- Native name: Rivière Larochelle (French)

Location
- Country: Canada
- Province: Quebec
- Region: Chaudière-Appalaches
- MRC: Les Appalaches Regional County Municipality

Physical characteristics
- Source: Forest streams
- • location: Saint-Julien
- • coordinates: 46°00′09″N 71°32′17″W﻿ / ﻿46.00247°N 71.53809°W
- • elevation: 370 m (1,210 ft)
- Mouth: Bécancour River
- • location: Irlande
- • coordinates: 46°03′39″N 71°32′42″W﻿ / ﻿46.06088°N 71.544921°W
- • elevation: 200 m (660 ft)
- Length: 15.7 km (9.8 mi)

Basin features
- Progression: Bécancour River, St. Lawrence River
- • left: (upstream) ruisseau Gardner, ruisseau Provencher, ruisseau Sasseville
- • right: (upstream)

= Larochelle River =

River in Chaudière-Appalaches, Quebec (Canada)

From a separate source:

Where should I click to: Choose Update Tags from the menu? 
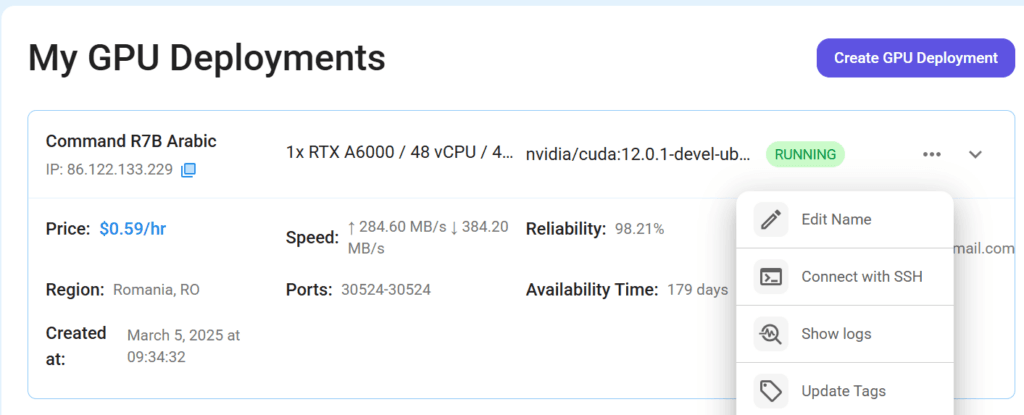coord(844,391)
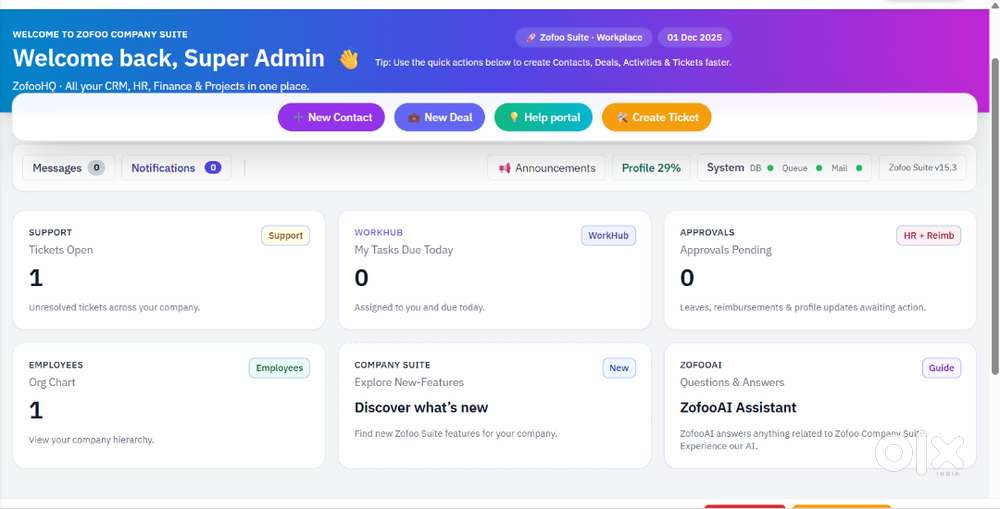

The Larochelle River (in French: rivière Larochelle) is a tributary of the Bécancour River. It flows in the municipalities of Saint-Julien and Irlande, in the Les Appalaches Regional County Municipality (MRC), in the administrative region of Chaudière-Appalaches, in Quebec, in Canada.

== Geography ==

The main neighboring watersheds of the Larochelle river are:
- north side: Bécancour River, William Lake;
- east side: Bécancour River, Lac à la Truite;
- south side: Blanche River;
- west side: Côté brook, Bulstrode River.

The Larochelle River has its source in the mountains, 1.7 km west at the village of Saint-Julien, 4.1 km northeast of the village of Saint-Fortunat and 7.9 km northwest of the village of Saint-Jacques-le-Majeur-de-Wolfestown.

From its head, the Larochelle river flows over 15.7 km divided into the following segments:
- 0.9 km towards the south-east, in the municipality of Saint-Julien, to a forest road;
- 4.3 km north-east, up to the road;
- 2.6 km north, to the west 2e rang road;
- 3.6 km north, up to the hamlet "Le Cent-Ans" bridge;
- 2.5 km north, to the hamlet bridge "Maple Grove";
- 1.8 km eastward, up to its confluence.

The Larochelle river empties on the west bank of the Bécancour River. This confluence is located 1.1 east of the hamlet "Maple Grove", 0.6 km upstream from "Lac à la Truite" and 3.6 km in upstream of William Lake.

== Toponymy ==

The toponym "rivière Larochelle" was made official on August 17, 1978, at the Commission de toponymie du Québec.